- [DOCUMENT TEXT]
On March 18, 2024, Amer filed a response to each of the motions for
protective order. In his responses, he acknowledged that the first documents served
on relators were merely notices, not subpoenas, which he asserted should have been
clear by the included language in the documents that a subpoena would be served
twenty-five days after the notice. Amer argued that relators failed to establish a
privilege existed and that any privilege had been waived due to disclosure of the
documents in the criminal case. In response to the ME’s Office’s motion, Amer
additionally asserted that, because the ME’s Office was not a law-enforcement
agency, it could not claim that the documents were privileged because they were the
subject of a pending criminal prosecution.

- [WORK TO COMPLETE]
A. In the legal excerpt, on what date did Amer file a response to each of the motions for protective order?
B. Copy the legal excerpt word for word from "On March 18, 2024, Amer" up to and including "pending criminal prosecution.".

- [THE DATA]
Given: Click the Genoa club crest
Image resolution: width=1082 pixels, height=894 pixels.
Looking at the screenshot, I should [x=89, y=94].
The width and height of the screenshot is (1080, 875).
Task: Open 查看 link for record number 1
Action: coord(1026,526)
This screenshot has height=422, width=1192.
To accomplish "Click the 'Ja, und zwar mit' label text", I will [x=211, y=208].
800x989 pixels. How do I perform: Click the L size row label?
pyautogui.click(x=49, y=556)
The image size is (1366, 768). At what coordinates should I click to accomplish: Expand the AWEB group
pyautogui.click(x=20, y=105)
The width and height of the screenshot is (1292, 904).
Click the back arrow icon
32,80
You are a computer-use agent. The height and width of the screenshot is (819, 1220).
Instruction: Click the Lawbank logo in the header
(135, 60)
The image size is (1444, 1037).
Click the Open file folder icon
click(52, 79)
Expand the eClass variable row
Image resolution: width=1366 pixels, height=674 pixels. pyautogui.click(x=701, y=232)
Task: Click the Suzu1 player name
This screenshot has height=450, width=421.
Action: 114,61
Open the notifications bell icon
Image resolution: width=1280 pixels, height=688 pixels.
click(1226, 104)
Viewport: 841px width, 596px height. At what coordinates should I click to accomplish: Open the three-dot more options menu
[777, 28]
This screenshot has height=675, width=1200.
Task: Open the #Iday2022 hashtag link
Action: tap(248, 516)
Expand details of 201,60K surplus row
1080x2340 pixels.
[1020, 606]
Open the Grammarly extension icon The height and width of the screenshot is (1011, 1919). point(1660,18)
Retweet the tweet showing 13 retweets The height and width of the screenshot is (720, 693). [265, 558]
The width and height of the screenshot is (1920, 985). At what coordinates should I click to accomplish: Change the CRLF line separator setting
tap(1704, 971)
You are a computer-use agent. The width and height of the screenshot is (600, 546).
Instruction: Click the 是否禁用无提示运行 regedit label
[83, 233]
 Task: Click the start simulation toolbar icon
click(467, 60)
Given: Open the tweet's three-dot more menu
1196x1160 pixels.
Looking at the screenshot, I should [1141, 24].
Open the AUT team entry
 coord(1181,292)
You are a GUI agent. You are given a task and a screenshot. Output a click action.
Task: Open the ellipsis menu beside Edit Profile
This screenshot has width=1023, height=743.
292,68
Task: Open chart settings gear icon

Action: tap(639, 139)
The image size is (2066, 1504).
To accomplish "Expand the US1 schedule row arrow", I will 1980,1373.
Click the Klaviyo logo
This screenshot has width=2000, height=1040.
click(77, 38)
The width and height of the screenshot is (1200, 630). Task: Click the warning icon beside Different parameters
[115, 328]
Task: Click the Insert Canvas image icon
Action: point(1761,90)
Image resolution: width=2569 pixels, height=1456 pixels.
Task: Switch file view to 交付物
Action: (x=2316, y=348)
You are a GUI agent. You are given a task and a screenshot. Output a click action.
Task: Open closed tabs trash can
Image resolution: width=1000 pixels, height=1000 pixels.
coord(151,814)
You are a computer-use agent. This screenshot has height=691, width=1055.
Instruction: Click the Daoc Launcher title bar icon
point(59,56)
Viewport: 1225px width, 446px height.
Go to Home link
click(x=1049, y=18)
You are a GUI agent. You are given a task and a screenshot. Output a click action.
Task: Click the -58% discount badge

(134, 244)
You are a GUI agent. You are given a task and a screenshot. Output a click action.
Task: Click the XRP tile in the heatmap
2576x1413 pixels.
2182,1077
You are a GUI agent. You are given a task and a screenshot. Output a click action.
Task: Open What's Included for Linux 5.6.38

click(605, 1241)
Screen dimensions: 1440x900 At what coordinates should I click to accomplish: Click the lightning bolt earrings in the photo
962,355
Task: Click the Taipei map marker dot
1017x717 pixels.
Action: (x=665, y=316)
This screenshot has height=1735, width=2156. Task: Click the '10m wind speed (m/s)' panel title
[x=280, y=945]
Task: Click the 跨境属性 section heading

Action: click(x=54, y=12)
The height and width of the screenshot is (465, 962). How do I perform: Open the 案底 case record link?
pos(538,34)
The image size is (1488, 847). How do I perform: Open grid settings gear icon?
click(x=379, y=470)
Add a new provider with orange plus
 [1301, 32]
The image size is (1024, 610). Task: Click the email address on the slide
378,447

- [RESPONSES BY ITEM NUMBER]
A. March 18, 2024

B.
On March 18, 2024, Amer filed a response to each of the motions for
protective order. In his responses, he acknowledged that the first documents served
on relators were merely notices, not subpoenas, which he asserted should have been
clear by the included language in the documents that a subpoena would be served
twenty-five days after the notice. Amer argued that relators failed to establish a
privilege existed and that any privilege had been waived due to disclosure of the
documents in the criminal case. In response to the ME’s Office’s motion, Amer
additionally asserted that, because the ME’s Office was not a law-enforcement
agency, it could not claim that the documents were privileged because they were the
subject of a pending criminal prosecution.